## REQUIRED ACTION
The records below are to be transcribed in full, exactly as given.

[[ EXERCISE INPUT, beginning ]]

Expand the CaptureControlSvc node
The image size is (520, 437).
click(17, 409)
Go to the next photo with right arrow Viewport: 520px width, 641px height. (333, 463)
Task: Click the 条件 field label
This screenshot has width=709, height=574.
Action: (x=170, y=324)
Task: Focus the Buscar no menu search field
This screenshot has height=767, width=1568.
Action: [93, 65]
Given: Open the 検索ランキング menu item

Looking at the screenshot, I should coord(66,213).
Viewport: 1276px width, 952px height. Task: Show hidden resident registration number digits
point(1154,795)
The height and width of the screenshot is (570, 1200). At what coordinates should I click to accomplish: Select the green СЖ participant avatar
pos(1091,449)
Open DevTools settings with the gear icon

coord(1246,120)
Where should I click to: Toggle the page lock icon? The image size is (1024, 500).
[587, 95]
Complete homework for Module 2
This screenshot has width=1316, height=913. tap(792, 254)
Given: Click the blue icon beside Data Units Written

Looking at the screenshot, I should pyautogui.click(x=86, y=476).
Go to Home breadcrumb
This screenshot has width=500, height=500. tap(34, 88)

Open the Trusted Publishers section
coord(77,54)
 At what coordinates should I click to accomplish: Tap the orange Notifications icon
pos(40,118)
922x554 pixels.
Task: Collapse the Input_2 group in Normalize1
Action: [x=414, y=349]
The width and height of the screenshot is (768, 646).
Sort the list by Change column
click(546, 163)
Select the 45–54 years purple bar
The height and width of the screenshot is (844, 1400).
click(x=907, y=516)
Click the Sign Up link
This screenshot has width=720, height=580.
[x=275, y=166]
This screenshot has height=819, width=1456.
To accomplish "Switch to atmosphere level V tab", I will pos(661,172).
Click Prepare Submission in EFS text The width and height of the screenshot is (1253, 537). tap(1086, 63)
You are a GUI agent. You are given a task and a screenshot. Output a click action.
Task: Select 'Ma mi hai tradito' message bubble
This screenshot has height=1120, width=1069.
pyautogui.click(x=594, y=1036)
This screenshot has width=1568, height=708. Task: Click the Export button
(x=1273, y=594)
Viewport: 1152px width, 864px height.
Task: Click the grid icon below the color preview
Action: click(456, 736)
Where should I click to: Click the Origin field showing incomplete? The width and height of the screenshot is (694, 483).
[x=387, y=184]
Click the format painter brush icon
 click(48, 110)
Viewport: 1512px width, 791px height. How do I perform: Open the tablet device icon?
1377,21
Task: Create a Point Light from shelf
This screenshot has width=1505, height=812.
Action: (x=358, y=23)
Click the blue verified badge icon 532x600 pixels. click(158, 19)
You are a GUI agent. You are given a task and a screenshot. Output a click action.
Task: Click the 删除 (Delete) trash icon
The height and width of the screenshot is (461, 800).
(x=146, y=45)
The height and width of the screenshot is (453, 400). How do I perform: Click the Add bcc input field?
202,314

[[ EXERCISE INPUT, end ]]

## EXERCISE RESPONSE
Expand the CaptureControlSvc node
The image size is (520, 437).
click(17, 409)
Go to the next photo with right arrow Viewport: 520px width, 641px height. (333, 463)
Task: Click the 条件 field label
This screenshot has width=709, height=574.
Action: (x=170, y=324)
Task: Focus the Buscar no menu search field
This screenshot has height=767, width=1568.
Action: [93, 65]
Given: Open the 検索ランキング menu item

Looking at the screenshot, I should coord(66,213).
Viewport: 1276px width, 952px height. Task: Show hidden resident registration number digits
point(1154,795)
The height and width of the screenshot is (570, 1200). At what coordinates should I click to accomplish: Select the green СЖ participant avatar
pos(1091,449)
Open DevTools settings with the gear icon

coord(1246,120)
Where should I click to: Toggle the page lock icon? The image size is (1024, 500).
[587, 95]
Complete homework for Module 2
This screenshot has width=1316, height=913. tap(792, 254)
Given: Click the blue icon beside Data Units Written

Looking at the screenshot, I should pyautogui.click(x=86, y=476).
Go to Home breadcrumb
This screenshot has width=500, height=500. tap(34, 88)

Open the Trusted Publishers section
coord(77,54)
 At what coordinates should I click to accomplish: Tap the orange Notifications icon
pos(40,118)
922x554 pixels.
Task: Collapse the Input_2 group in Normalize1
Action: [x=414, y=349]
The width and height of the screenshot is (768, 646).
Sort the list by Change column
click(546, 163)
Select the 45–54 years purple bar
The height and width of the screenshot is (844, 1400).
click(x=907, y=516)
Click the Sign Up link
This screenshot has width=720, height=580.
[x=275, y=166]
This screenshot has height=819, width=1456.
To accomplish "Switch to atmosphere level V tab", I will pos(661,172).
Click Prepare Submission in EFS text The width and height of the screenshot is (1253, 537). tap(1086, 63)
You are a GUI agent. You are given a task and a screenshot. Output a click action.
Task: Select 'Ma mi hai tradito' message bubble
This screenshot has height=1120, width=1069.
pyautogui.click(x=594, y=1036)
This screenshot has width=1568, height=708. Task: Click the Export button
(x=1273, y=594)
Viewport: 1152px width, 864px height.
Task: Click the grid icon below the color preview
Action: click(456, 736)
Where should I click to: Click the Origin field showing incomplete? The width and height of the screenshot is (694, 483).
[x=387, y=184]
Click the format painter brush icon
 click(48, 110)
Viewport: 1512px width, 791px height. How do I perform: Open the tablet device icon?
1377,21
Task: Create a Point Light from shelf
This screenshot has width=1505, height=812.
Action: (x=358, y=23)
Click the blue verified badge icon 532x600 pixels. click(158, 19)
You are a GUI agent. You are given a task and a screenshot. Output a click action.
Task: Click the 删除 (Delete) trash icon
The height and width of the screenshot is (461, 800).
(x=146, y=45)
The height and width of the screenshot is (453, 400). How do I perform: Click the Add bcc input field?
202,314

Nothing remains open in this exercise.